Weder beim Klimaschutz noch bei anderen Themen (z.B. einer geänderten Welthandelsordnung) wird sichtbar, dass Sie einen Plan für die dringend notwendige politische Wende haben und diesen durchsetzen wollen.
Falls Sie die derzeitige EU-Handelspolitik befürworten, so berücksichtigen Sie bitte das beigefügte Positionspapier Landtagswahl, das das Netzwerk Gerechter Welthandel – Baden-Württemberg mehreren Parteien als Wahlprüfstein zur baden-württembergischen Landtagswahl vorgelegt hat.
Mit einer CETA-Zustimmung würden Landesregierungen mit grüner Beteiligung das Pariser Klimaschutzabkommen unterlaufen und dazu beitragen, die neoliberale Weltwirtschaftsordnung nach Art der EU-Handelspolitik zu zementieren.
Wir fordern Sie auf, mit allen Kräften sicherzustellen, dass die Grünen nicht einer Regierung beitreten werden, die eine künftige nachhaltige Lebens- und Wirtschaftsweise irreparabel beschädigt.
Gehen Sie dort auf die Wünsche des künftigen Koalitionspartners ein, wo spätere Korrekturen möglich bleiben.

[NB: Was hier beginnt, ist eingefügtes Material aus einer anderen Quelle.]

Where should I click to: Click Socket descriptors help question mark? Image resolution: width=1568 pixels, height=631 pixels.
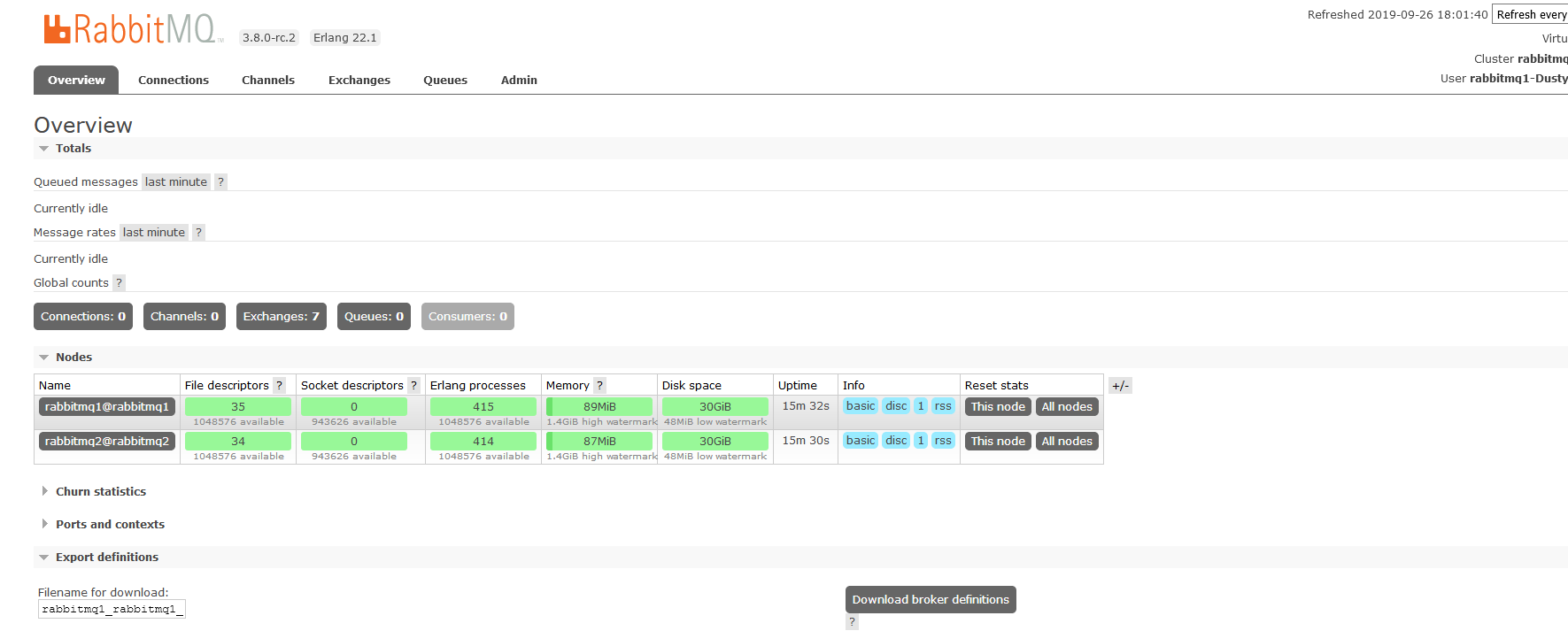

Nicht auf dem Gebiet der Klimapolitik! Denn die Klimaschäden werden irreparabel, wenn die Klimakrise in wenigen Jahren außer Kontrolle gerät.
Praktisch irreversibel wird auch der Investorenschutz sein – sowie die Beschädigung der Demokratie – wenn CETA in der verabschiedeten Fassung in allen EU-Staaten ratifiziert wird. Sie wissen, dass die Investorenrechte noch zwanzig Jahre nach einer Kündigung von CETA fortbestehen.

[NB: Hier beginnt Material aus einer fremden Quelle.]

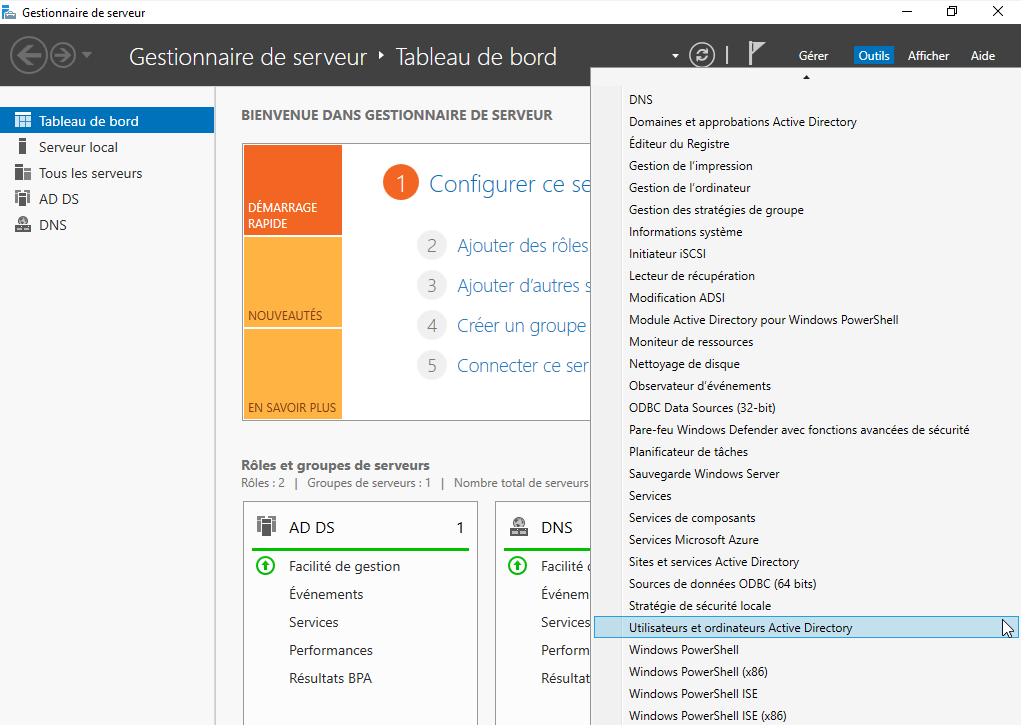This screenshot has width=1021, height=725.
Task: Open Observateur d'événements from tools list
Action: 699,386
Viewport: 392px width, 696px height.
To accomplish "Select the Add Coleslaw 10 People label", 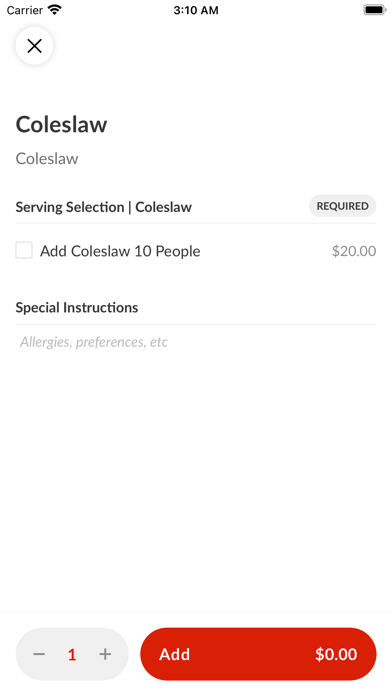I will coord(120,251).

Die GRÜNEN können CETA im Bundesrat stoppen. Nutzen Sie Ihre Parteistatuten und das politische Gewicht des Bundesvorstandes und des Parteirates, um Ihre Parteikolleg*innen in Baden-Württemberg, Hamburg und Hessen von einem Ja zu CETA abzuhalten!
Ein Klima-, Umwelt- und Demokratie-feindliches Abkommen darf nicht mit grünen Stimmen ratifiziert werden!
Mit freundlichen Grüßen
Ludwig Essig
Günter Häberle
Michael Sadtler
Carsten Trost
Das Netzwerk Gerechter Welthandel – Baden-Württemberg (NGW-BW) ist Teil des bundesweiten Netzwerks Gerechter Welthandel. Es setzt sich zusammen aus Bündnissen und Initiativen von Aalen/Ostalbkreis, Freiburg, Heidelberg, Karlsruhe, Konstanz, Mannheim, Offenburg/Ortenaukreis und Stuttgart.